SOURCE EXCERPT
=======

Mrs. Chen: Do you think China is dirtier than America?

Me (lying): No. Not dirtier.

Mrs. Chen: Really? I think China is very dirty.

Me: Oh. Maybe it is a little chaotic, I guess, but not necessarily dirtier.

Mrs. Chen: (pause) Well, I think it's dirty.

So anyway, I finally managed to start interacting with the boys, who I've decided to christen "Barnes" and "Noble", by challenging Barnes to a game of chess (they had been playing each other on a tiny wooden board throughout the meal). I was pretty nervous, to be honest. Granted, the kid is in elementary school and I'm a grown-ass man, but I haven't played in years and this isn't just any elementary school student we're talking about here, this is a Asian elementary school student. They're the ones that solve Rubik's cubes in less than 30 seconds and play symphonies on electric guitars in diapers. Plus, if I lost, I'd risk losing his respect during lessons ("I'm supposed to be paying attention to this American dork who can't even play chess? Forget it, Mom!"), so I had a lot on the line here.

=======

PROVIDED INFORMATION
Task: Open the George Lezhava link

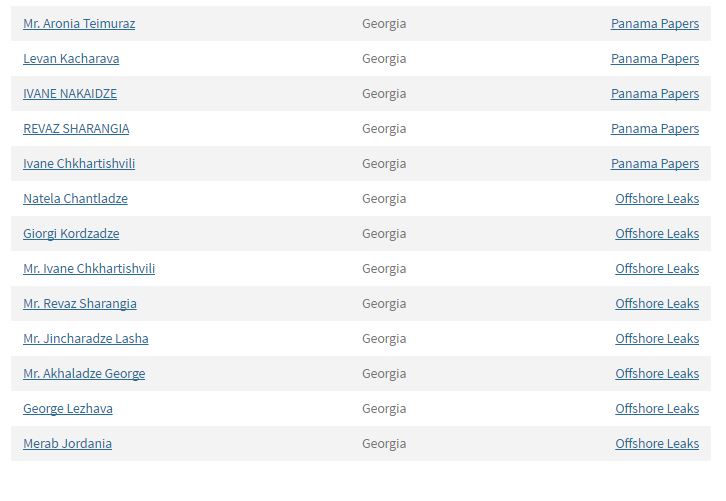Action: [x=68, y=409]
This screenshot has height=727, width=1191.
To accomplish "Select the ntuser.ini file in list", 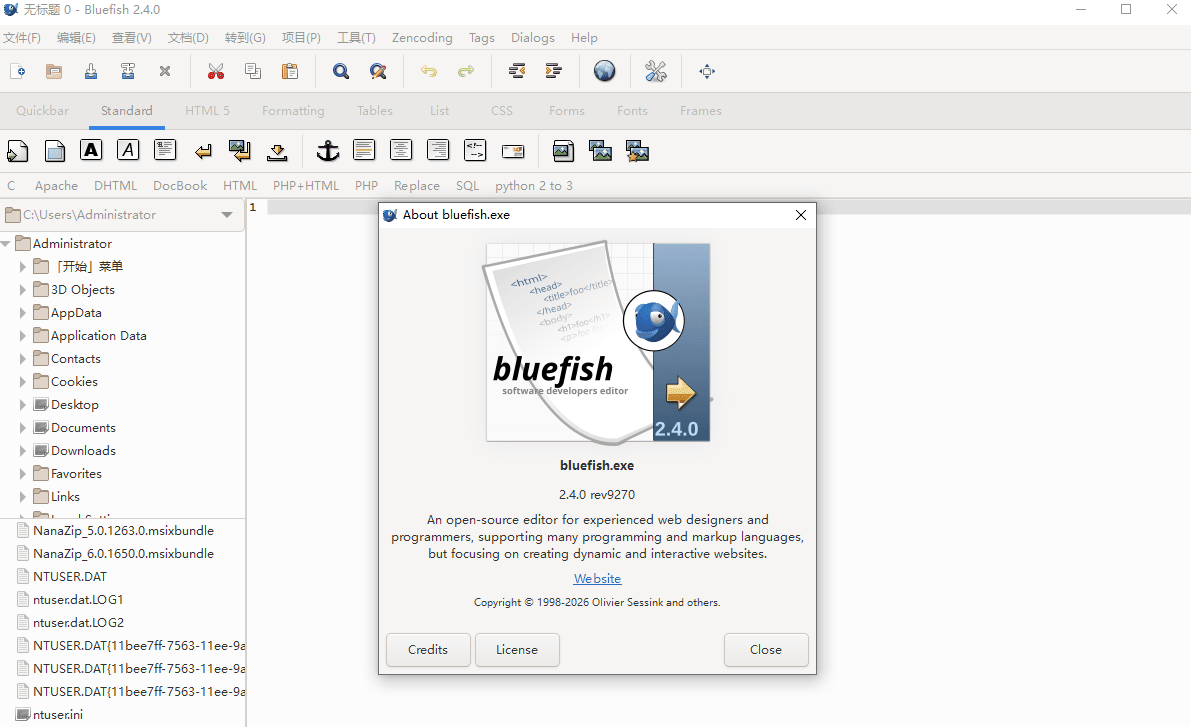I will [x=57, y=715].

=======

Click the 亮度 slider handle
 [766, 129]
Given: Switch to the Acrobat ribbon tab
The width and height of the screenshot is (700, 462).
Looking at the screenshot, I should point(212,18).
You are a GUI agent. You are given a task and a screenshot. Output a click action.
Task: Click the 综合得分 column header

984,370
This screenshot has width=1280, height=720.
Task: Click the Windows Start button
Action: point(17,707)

=======

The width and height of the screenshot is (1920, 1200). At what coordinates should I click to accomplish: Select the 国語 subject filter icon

=======

STATED EXERCISE 1
Do these statements agree with the excerpt about dinner with Mrs. Chen? Answer yes or no for each, quoting the deciding words of the excerpt. (a) The narrator told Mrs. Chen that China is dirtier than America. (b) The boys had been playing chess during the meal. (c) The narrator had played chess recently.
STATED EXERCISE 2
Retype the excerpt about dinner with Mrs. Chen from "So anyway, I" up to and including "the line here.".

FULL SOLUTION 1
(a) No: "No. Not dirtier."
(b) Yes: "they had been playing each other on a tiny wooden board throughout the meal"
(c) No: "I haven't played in years"

FULL SOLUTION 2
So anyway, I finally managed to start interacting with the boys, who I've decided to christen "Barnes" and "Noble", by challenging Barnes to a game of chess (they had been playing each other on a tiny wooden board throughout the meal). I was pretty nervous, to be honest. Granted, the kid is in elementary school and I'm a grown-ass man, but I haven't played in years and this isn't just any elementary school student we're talking about here, this is a Asian elementary school student. They're the ones that solve Rubik's cubes in less than 30 seconds and play symphonies on electric guitars in diapers. Plus, if I lost, I'd risk losing his respect during lessons ("I'm supposed to be paying attention to this American dork who can't even play chess? Forget it, Mom!"), so I had a lot on the line here.